What You Need to Know About Bad Weather on a Cruise, According to an Expert (Video)
Weather can be unpredictable. And when you plan your trip months — and sometimes even more than a year — in advance, it’s impossible to anticipate.
Cruises are often planned well in advance of the actual trip and, unfortunately, sometimes even the best plans are thwarted. That’s what happened when a group of passengers on a Norwegian Cruise Line ship become irate after bad weather forced them to miss several ports on their European voyage.
Recently, the Norwegian Spirit (with a capacity of just over 2,000 guests) left from Southampton, England, and planned to make stops in the Netherlands, Norway and Iceland — none of which they actually got to. A spokeswoman for the cruise line told The New York Times that “severe weather conditions” caused the itinerary changes and that the line offered passengers 25 percent off the cost of a future cruise.
However, passengers complaining about things like clogged toilets staged a protest of sorts, demanding a refund.
While weather is as uncertain as playing the lottery, Colleen McDaniel, the editor-in-chief of Cruise Critic, told Travel + Leisure that changing an itinerary is a calculated decision.
“[For] cruise lines, their No. 1 priority is going to be guest safety,” McDaniel said. “It is not just the decision of the onboard crew… it’s a team who makes that decision based on the latest weather patterns, based on the options or other alternatives.”
And while it is no doubt very frustrating if you’re forced to miss several planned stops, McDaniel said that cruise lines are often under no obligation to offer any kind of refund.
“When itineraries change, they’re pretty well protected by the contract that every person on board their ships signs,” she said, adding that any refund offered is “actually above and beyond what they’re legally required to do. For some passengers that doesn’t sound great, but they are covered by that contract.”

ENTRIES SHOWN:
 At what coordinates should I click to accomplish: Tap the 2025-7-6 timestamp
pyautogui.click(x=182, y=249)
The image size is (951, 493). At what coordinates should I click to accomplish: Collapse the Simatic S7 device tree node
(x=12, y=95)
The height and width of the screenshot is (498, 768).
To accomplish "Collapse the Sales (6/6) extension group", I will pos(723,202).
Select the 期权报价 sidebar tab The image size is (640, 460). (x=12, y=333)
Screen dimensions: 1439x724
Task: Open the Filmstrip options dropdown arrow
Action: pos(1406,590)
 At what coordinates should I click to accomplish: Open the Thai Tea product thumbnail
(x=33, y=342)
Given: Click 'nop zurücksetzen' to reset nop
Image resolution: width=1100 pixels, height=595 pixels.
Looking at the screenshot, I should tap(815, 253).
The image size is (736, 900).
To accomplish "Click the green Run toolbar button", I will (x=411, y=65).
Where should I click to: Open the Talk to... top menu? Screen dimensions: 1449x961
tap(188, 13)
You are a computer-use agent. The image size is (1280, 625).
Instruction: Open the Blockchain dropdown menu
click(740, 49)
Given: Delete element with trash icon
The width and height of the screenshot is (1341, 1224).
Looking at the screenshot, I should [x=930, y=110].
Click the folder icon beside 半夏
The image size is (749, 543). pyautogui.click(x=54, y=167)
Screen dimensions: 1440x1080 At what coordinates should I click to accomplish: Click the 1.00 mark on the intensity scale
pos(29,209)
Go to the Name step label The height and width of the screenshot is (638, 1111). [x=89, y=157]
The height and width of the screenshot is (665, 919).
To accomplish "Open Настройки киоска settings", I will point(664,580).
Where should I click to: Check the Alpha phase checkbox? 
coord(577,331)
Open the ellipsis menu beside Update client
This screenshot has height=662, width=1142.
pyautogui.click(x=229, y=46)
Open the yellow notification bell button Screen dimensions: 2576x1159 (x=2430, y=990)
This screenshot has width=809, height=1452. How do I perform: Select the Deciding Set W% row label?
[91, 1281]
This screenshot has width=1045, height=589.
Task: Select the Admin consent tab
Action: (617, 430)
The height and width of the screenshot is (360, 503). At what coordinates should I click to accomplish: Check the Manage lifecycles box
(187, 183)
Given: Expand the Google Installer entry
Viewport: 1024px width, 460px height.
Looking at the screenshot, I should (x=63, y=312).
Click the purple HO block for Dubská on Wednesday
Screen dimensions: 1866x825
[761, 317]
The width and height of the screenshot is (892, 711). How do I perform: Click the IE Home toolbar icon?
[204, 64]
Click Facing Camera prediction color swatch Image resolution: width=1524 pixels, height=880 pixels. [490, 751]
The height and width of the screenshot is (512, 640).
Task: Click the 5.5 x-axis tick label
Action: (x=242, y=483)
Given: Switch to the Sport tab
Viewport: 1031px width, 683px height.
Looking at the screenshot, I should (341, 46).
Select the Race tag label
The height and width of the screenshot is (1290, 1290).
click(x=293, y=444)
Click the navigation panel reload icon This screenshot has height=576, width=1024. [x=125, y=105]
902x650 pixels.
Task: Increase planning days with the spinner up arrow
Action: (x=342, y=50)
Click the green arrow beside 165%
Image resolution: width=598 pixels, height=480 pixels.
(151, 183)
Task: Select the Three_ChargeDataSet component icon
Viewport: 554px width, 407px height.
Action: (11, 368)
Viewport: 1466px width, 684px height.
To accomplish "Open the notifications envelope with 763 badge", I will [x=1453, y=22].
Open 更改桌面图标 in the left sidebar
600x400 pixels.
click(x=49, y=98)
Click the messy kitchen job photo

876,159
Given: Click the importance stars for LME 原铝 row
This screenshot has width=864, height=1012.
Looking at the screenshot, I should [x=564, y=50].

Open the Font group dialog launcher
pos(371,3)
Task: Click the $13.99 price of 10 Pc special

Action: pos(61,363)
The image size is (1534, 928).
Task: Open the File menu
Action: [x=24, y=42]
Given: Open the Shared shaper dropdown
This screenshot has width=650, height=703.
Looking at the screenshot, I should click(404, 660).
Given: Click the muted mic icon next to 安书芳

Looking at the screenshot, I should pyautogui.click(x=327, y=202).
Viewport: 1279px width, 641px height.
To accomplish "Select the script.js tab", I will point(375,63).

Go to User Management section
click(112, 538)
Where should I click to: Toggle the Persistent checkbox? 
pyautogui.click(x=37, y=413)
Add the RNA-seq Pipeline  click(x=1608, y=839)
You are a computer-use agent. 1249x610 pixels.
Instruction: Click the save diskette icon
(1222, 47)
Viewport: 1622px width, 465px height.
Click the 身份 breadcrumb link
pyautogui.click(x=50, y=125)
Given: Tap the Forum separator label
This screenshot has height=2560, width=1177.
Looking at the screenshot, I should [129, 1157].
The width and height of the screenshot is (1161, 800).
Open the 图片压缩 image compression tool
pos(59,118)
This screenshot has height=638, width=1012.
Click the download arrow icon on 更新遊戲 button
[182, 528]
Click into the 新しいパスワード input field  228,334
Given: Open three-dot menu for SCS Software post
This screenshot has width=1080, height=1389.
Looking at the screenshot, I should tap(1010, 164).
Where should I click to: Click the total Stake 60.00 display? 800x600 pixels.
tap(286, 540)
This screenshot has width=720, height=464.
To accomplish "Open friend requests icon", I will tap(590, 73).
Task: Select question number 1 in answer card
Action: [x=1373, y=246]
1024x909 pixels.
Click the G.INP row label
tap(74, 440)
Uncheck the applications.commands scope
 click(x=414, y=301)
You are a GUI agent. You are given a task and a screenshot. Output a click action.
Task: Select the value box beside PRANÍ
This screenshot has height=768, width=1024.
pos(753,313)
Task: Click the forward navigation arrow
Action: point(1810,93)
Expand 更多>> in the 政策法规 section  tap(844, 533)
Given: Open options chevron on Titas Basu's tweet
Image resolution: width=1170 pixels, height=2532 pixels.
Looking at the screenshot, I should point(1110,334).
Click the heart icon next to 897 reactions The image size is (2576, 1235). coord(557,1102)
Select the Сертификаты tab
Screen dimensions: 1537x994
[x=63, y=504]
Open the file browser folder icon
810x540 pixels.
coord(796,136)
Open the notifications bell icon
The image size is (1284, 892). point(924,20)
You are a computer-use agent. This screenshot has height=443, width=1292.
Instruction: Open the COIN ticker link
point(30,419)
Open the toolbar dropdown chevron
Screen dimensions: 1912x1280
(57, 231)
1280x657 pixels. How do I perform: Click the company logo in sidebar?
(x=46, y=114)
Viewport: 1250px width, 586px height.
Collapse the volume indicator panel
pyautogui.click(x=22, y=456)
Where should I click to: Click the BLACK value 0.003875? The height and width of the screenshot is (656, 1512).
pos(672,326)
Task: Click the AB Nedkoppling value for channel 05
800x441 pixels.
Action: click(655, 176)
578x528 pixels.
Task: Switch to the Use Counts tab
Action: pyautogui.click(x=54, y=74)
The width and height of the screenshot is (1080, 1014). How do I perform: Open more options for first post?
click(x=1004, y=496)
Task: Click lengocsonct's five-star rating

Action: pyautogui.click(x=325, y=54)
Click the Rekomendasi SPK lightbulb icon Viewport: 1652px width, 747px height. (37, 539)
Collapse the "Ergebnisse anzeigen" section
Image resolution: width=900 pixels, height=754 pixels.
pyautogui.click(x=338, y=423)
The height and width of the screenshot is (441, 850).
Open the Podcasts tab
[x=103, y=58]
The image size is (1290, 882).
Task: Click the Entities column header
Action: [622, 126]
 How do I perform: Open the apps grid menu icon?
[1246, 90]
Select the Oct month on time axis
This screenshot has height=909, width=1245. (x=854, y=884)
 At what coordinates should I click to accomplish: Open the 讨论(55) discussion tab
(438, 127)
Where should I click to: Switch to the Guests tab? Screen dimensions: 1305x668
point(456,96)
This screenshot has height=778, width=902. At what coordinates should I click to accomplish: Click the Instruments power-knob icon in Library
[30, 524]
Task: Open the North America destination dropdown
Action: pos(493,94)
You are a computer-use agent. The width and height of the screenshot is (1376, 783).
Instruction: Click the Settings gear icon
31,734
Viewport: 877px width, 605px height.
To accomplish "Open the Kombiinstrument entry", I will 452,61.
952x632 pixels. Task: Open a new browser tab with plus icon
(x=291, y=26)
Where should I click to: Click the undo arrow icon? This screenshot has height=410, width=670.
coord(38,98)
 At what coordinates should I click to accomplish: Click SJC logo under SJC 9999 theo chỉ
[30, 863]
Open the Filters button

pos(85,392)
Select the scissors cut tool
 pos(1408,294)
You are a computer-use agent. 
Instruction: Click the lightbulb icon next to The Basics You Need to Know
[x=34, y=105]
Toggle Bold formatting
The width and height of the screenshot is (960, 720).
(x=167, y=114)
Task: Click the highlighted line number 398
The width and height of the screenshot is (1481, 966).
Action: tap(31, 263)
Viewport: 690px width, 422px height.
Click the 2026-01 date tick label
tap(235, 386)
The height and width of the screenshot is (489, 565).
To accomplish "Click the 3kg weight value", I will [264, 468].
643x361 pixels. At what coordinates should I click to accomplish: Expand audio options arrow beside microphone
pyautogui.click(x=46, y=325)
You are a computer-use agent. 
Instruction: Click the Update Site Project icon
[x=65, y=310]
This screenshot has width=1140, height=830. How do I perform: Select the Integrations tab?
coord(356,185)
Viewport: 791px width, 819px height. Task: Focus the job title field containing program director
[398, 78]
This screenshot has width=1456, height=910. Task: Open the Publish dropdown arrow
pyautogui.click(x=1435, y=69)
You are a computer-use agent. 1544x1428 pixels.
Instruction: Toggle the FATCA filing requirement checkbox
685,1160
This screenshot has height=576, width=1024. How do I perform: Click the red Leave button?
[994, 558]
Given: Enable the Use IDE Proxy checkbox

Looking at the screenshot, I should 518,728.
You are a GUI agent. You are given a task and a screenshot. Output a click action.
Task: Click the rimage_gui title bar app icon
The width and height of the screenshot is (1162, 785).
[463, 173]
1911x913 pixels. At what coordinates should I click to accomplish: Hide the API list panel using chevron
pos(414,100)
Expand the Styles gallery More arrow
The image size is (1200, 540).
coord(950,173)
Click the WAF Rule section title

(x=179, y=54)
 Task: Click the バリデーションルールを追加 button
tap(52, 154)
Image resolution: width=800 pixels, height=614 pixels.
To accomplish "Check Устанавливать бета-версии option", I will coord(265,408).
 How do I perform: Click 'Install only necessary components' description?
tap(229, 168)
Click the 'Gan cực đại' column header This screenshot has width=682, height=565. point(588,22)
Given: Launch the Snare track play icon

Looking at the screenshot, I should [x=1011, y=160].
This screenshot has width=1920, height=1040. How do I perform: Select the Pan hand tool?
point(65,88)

WORK REQUEST 1: In the article on bad weather during cruises, translate this sentence into Spanish: "However, passengers complaining about things like clogged toilets staged a protest of sorts, demanding a refund."
WORK REQUEST 2: Carry the article on bad weather during cruises forward from its final sentence with a few more paragraphs.

RESPONSE AREA 1: Sin embargo, los pasajeros que se quejaban de cosas como inodoros atascados organizaron una especie de protesta para exigir un reembolso.

RESPONSE AREA 2:
Be Aware of What Is Going on at All Times
McDaniel said it’s important to listen to announcements and be very clear with the situation on board. It’s imperative that you get the most up-to-date information from the staff who know it best and don’t rely on rumors or hearsay.
Use a Travel Agent
McDaniel said that using a travel agent to book your trip could save you a headache in the end.
“This person becomes your travel advocate,” she said. “They're someone who has relationships with the cruise line — when something goes wrong, they can be your advocate.”
If you are offered any kind of compensation, McDaniel recommends writing down all the information.
“Get people's names and write down what the compensation was,” she said, adding you also have to be patient: “Be aware that there are countless cruise ships out in port at any time and so it might take some time to hear back.”
You Can Leave
If you’re really not enjoying the cruise or not doing what you hoped to, you can leave the ship early as a last resort.
“Ultimately, if you feel like you're not getting the cruise you want, you can leave,” McDaniel said, “but it’s going to be on you.”